O grande impedimento da neutralidade é a limitação ao creditamento. Infelizmente o ICM (precursor do ICMS) e o IPI foram criados sob o critério fiscalista de que só geravam crédito os materiais incorporados fisicamente ao processo de produção – o chamado crédito físico. Ao contrário do que dizem alguns, o ICM não era o estado da arte do IVA, eis que já nasceu obsoleto. Baseou-se em modelo que já havia sido abandonado pela França. Ainda hoje, a eletricidade usada para mover a linha de montagem gera crédito de ICMS, mas não a eletricidade usada para iluminar o escritório. Essa dualidade de tratamento, de todo irrazoável, é responsável por muito do elevadíssimo contencioso tributário de IPI, ICMS, PIS e Cofins. Um critério de creditamento de todo o IVA pago nas aquisições eliminaria o problema pela raiz.

As atuais propostas de adoção do IVA têm alargado o critério de creditamento a todas as operações de aquisição, mas excluído o IVA pago na aquisição de bens usados para uso ou consumo pessoal, p.ex. dos diretores. Embora a preocupação com essa forma de evasão seja legítima, a exceção arrisca reabrir os conflitos interpretativos e gerar novos litígios. Melhor seria aceitar como IVA (crédito) todo o IVA pago pelo contribuinte no mercado interno ou na importação e sujeitar ao IVA (débito) o valor de mercado de bens/serviços cedidos/prestados gratuitamente ou com preço simbólico. Até porque o método de excluir o crédito só é prático na aquisição de bens acabados, não se aplicando a bens manufaturados pela empresa e cedidos graciosamente a sócios, diretores e outras pessoas ligadas.

Deve ser notado que o critério de crédito não pode ser aplicado irrestritamente. Só deve existir crédito se existir débito (ainda que, em alguns casos, de valor inferior); deve existir um nexo entre os dois. A única exceção é (ou deveria ser) o caso de exportação para o exterior, em que, para livrar completamente de tributo o produto exportado, admite-se o crédito dissociado de débito, dessa forma eliminando toda a tributação ocorrida ao longo da cadeia interna e nos casos de reexportação. A PEC (art. 156-A, §6º) afasta o creditamento nos casos de isenção e imunidade. A constituição atual (art. 155, $2º, II), tratando de ICMS, veda o crédito nos casos de isenção e não-incidência. Aparentemente há necessidade de alguma uniformização no tratamento de operações que escapam ao IVA.

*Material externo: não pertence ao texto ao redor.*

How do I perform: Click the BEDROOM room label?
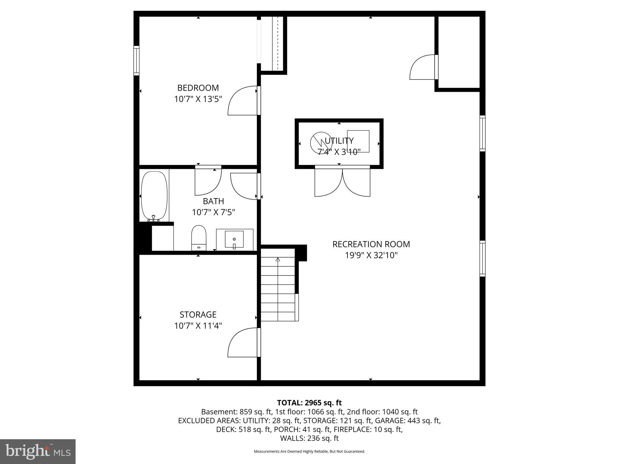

Corolário dessa dependência do crédito em relação ao débito é que, se nem todos os  bens e serviços produzidos/prestados pela firma forem sujeitos a tributação pelo IVA, para determinação do montante líquido de IVA a ser recolhido será necessário um período de apuração, geralmente mensal. A determinação exata do IVA crédito requereria sistema sofisticado de contabilidade de custos. Para não impor tal ônus às empresas, as leis de IVA geralmente oferecem a opção de determinar o IVA crédito mensal multiplicando a soma do IVA cobrado por provedores, no período, pela proporção que as saídas tributadas representarem no valor total das saídas.

Créditos acumulados

Outra fonte de não-neutralidade do IVA é a demora na devolução de créditos de IVA que algumas empresas acumulam. Isso ocorre rotineiramente com empresas predominantemente exportadoras por pagarem IVA nas compras internas enquanto suas vendas externas estão livres de IVA. Geram, portanto, saldos credores de IVA, que devem ser devolvidos dentro de poucos dias ou semanas pela administração tributária. A não devolução, bem como a devolução demorada, impõem custos financeiros às empresas, que veem seus custos aumentados, resultando em perda de competitividade.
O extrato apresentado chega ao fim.